I've had the best luck with a triangular comb guide. I cut mine from the corner of a one by, but you can buy chamfer molding and it works just as well.


----------



## jim314 (Feb 12, 2011)

Chamfer molding worked good for me also.


----------



## Mr.Beeman (May 19, 2012)

I had some leftover 1/8" x 1/2" rippings from a project so I used them. I dumped in the swarm and carefully inspected the comb building process for a month or so. For the most part the girls did well all by themselves. Only a few combs needed some attention.
Within four months 27 out of 29 bars had full combs on them.
BTW, sorry about the loss of your hive.


----------



## kenneth_church (Feb 14, 2012)

I filled a saw blade groove with wax. After the wax dried I ran a blade held at an angle along the entire length of the wax filled grove to create a "burr" of wax. The bees started building comb along the burr and have had no trouble.


----------



## cerezha (Oct 11, 2011)

kenneth_church said:


> I filled a saw blade groove with wax. After the wax dried I ran a blade held at an angle along the entire length of the wax filled grove to create a "burr" of wax. The bees started building comb along the burr and have had no trouble.

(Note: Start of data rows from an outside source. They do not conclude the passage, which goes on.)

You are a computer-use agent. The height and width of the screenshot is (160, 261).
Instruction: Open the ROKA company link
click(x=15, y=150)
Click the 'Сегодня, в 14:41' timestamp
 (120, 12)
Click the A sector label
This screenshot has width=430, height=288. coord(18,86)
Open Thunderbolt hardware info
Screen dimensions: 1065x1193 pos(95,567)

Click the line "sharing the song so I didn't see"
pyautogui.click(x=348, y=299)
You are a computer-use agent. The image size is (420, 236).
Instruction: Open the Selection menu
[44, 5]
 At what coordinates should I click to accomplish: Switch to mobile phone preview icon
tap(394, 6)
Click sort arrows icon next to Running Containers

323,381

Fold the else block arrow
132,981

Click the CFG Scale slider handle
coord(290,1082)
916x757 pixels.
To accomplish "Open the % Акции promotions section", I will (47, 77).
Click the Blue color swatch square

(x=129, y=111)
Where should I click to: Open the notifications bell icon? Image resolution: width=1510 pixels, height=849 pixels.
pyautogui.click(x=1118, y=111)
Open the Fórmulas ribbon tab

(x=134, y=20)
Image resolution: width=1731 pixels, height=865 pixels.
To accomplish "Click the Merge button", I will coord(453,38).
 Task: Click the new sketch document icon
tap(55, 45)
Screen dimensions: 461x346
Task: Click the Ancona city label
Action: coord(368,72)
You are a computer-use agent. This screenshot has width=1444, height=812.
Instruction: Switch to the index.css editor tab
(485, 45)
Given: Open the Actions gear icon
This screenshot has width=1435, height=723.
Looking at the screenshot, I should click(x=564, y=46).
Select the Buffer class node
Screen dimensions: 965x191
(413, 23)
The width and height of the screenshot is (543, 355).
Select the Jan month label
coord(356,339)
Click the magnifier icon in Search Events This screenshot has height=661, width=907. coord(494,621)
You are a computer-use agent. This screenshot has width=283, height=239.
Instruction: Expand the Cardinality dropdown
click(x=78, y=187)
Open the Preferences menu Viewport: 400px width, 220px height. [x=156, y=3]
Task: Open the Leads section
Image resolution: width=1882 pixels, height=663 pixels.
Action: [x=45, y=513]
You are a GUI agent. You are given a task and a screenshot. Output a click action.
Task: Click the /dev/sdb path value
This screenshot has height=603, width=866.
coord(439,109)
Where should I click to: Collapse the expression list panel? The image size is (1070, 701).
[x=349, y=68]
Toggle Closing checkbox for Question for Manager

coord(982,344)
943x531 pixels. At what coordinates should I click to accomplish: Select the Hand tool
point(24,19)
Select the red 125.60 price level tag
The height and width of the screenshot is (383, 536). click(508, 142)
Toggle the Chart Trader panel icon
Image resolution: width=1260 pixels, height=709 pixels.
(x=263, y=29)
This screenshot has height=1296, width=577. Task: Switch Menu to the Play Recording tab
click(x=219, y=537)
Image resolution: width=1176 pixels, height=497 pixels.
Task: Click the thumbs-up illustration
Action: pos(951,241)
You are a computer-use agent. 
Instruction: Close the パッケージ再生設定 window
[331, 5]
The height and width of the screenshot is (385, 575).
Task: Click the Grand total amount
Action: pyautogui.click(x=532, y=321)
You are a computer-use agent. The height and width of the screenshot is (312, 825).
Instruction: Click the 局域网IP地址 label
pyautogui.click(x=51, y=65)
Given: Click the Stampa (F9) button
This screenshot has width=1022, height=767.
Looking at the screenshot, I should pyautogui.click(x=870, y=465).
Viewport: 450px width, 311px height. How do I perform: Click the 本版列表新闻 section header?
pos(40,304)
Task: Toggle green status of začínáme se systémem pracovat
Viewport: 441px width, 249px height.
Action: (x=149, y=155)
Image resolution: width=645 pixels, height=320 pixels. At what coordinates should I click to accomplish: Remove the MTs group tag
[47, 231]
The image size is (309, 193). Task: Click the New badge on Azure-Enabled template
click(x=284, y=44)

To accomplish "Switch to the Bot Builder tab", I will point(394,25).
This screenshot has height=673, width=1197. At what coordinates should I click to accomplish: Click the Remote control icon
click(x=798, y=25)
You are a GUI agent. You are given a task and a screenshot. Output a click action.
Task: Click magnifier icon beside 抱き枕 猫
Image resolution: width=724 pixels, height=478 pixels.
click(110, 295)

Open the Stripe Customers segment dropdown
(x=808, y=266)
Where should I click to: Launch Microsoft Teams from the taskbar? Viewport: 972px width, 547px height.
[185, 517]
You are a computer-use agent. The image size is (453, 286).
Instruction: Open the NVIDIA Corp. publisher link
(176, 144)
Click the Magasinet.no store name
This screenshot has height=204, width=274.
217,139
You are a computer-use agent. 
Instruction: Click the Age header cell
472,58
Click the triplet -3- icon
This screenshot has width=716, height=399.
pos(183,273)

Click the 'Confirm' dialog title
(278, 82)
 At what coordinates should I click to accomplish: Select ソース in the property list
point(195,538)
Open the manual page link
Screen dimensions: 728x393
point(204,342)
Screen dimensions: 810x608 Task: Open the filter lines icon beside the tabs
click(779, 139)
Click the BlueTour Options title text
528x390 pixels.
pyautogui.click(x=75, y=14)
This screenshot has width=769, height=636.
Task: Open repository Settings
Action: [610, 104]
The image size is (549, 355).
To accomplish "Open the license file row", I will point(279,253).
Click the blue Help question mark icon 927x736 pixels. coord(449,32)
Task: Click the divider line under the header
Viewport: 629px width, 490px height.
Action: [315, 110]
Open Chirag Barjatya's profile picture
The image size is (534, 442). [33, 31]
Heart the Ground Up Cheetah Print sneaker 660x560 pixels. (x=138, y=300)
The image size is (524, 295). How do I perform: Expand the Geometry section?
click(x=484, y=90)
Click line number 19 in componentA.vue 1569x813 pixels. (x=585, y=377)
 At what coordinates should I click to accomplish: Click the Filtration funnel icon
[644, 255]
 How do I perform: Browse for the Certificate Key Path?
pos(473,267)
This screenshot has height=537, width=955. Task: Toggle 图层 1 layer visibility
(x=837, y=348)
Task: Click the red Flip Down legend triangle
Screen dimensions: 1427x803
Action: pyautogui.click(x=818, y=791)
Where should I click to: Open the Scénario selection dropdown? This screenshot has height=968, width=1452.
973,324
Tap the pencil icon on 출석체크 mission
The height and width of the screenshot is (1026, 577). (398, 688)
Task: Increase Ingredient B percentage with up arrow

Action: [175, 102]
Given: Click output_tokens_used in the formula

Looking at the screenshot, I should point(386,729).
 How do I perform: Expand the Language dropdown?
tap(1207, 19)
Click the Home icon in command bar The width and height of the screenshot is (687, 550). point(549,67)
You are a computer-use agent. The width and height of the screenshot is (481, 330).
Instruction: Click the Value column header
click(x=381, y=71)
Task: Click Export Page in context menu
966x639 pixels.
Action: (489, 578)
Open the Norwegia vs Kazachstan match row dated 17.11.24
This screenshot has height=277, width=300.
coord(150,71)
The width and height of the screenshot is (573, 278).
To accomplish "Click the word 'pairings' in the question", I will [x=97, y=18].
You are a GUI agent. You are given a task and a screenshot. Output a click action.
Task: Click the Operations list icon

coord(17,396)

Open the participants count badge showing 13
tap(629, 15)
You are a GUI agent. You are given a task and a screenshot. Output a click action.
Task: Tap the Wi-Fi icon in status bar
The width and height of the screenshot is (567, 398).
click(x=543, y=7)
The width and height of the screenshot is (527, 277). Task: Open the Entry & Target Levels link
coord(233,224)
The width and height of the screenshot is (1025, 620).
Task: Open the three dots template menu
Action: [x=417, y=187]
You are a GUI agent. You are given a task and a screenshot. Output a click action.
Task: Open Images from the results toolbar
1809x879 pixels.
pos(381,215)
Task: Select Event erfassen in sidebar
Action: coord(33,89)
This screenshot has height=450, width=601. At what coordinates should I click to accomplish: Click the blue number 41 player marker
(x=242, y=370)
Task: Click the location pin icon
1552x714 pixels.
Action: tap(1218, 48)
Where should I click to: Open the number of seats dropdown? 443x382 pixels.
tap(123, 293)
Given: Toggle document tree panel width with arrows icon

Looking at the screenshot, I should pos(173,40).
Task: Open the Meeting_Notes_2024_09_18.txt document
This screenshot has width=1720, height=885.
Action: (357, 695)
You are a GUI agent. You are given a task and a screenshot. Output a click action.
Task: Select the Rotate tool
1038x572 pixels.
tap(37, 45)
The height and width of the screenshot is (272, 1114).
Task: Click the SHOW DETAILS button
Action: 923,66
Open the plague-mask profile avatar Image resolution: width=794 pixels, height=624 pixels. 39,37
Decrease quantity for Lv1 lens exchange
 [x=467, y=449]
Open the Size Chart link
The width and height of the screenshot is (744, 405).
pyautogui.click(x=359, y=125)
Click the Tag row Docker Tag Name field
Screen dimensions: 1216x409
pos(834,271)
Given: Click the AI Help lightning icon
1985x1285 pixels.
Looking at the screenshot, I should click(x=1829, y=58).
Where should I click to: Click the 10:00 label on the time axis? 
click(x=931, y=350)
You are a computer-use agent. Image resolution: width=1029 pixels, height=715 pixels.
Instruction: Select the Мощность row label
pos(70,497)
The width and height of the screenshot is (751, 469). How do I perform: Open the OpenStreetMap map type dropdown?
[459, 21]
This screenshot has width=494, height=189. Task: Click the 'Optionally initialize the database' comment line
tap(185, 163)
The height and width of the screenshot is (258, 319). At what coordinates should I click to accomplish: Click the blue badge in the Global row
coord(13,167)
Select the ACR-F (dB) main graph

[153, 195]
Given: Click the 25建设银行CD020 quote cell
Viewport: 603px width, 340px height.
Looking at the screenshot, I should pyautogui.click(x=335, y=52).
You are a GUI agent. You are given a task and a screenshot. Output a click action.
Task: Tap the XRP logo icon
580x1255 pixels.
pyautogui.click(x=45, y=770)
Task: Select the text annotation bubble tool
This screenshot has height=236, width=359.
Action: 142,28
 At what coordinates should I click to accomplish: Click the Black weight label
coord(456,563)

 Could you provide a picture? I do not understand what blade do? Just melt wax? My current technique is exactly as yours - saw blade grove filled with wax, but without second part (burr wax). Sergey


----------



## Maryland Beekeeper (Nov 1, 2012)

I've tried over a dozen variations. Clear winner is 1/2" strip of wax foundation running full length of TB and painted in groove w/ melted bees wax. B careful w/ triangle, the degree of angle is important for structural integrity due to angle of comb construction. 
Cheers,
Drew


----------